Le deuxième exemple montre une réorientation qui n'est pas due au déroulement plus ou moins bon de certaines parties du projet. Cette fois c'est l'idée de départ elle-même qui rendait plus faible les chances de succès.

Exemple de l'Internet Fiesta 2000 : Le tout est l'ennemi du mieux
Un piège dans la coordination mondiale aurait été de se donner comme contrainte de couvrir par exemple l'ensemble des langues européennes (il existe 11 langues officielles dans l'Union Européenne). Dans ce cas nous aurions dû consacrer une énergie énorme (et des financements) pour couvrir les langues sur lesquelles personne ne s'était proposé. Au contraire, lors de l'Internet Fiesta 2000, certaines langues considérées comme importantes n'étaient pas couvertes.
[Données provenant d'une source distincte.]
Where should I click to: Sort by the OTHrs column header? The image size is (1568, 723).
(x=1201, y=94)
Mais en fonction du dynamisme des personnes rencontrées, nous avons pu proposer par exemple le coréen, le créole ou le malgache. En tout 15 langues ont été utilisées pour les échanges et 30 langues dans les films diffusés.

Ce dernier exemple montre comment il est possible de mieux définir ses objectifs à partir d'une règle très simple :

Si une tâche ratée fait échouer votre projet, vos objectifs ne sont pas bons. Si votre succès augmente à chaque tâche réussie, vous êtes sur la voie de la réussite.
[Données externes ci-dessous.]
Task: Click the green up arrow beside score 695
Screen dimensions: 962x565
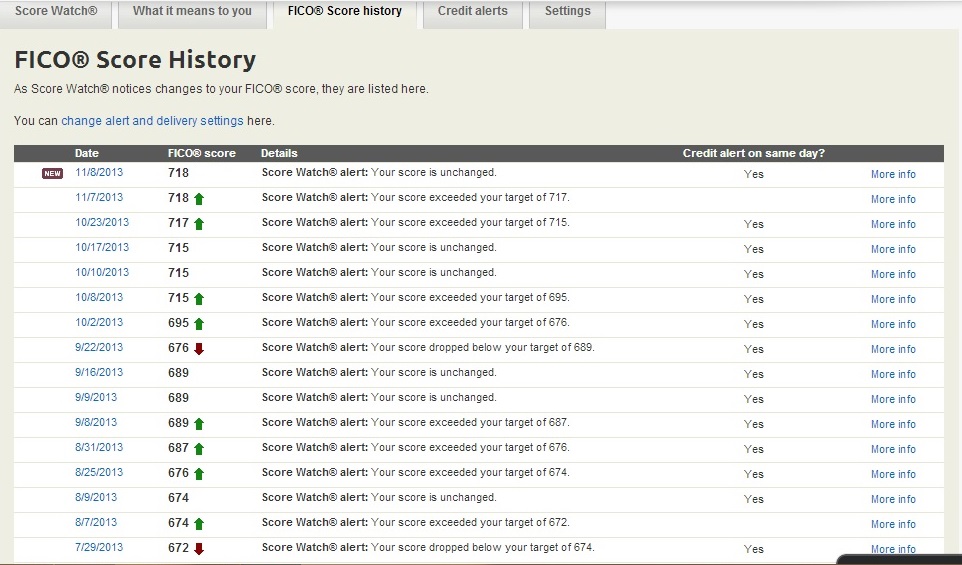Action: tap(199, 323)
Dans ce cas nous avons suivi la règle qui consiste à rendre le projet le plus résistant possible à la non-coopération : Toute personne qui ne fait pas son travail (ou toute compétence que l'on n'a pas trouvé) ne bloque pas le projet ; Toute personne qui apporte une contribution apporte un plus au projet.

Lorsque malgré tout certains résultats doivent impérativement être obtenus de la part des contributeurs, il n'est plus possible d'être dans un environnement non hiérarchisé et non coercitif. Les marins ont trouvé une solution tout à fait intéressante pour mixer les méthodes coercitives et coopératives : Sur un navire, il existe deux types d'officier. L'officier de pont et l'officier de quart. L'un punit les matelots qui ne font pas leur travail (car chaque tâche est critique sur un bateau), l'autre est chargé d'apporter de la reconnaissance à ceux qui font des choses exceptionnelles.

Lorsque des coûts importants sont à engager dès le démarrage

Parfois, le projet nécessite des moyens pour démarrer. Cela peut être la construction d'une usine pour produire un bien, ou tout simplement d'un financement pour lancer un projet événementiel.

Le premier danger est que la recherche de financements retarde le démarrage du projet et réduise le temps disponible pour lui (le plus souvent, une fois les énormes délais pour finaliser le financement passés, on souhaite obtenir des résultats le plus rapidement possible...)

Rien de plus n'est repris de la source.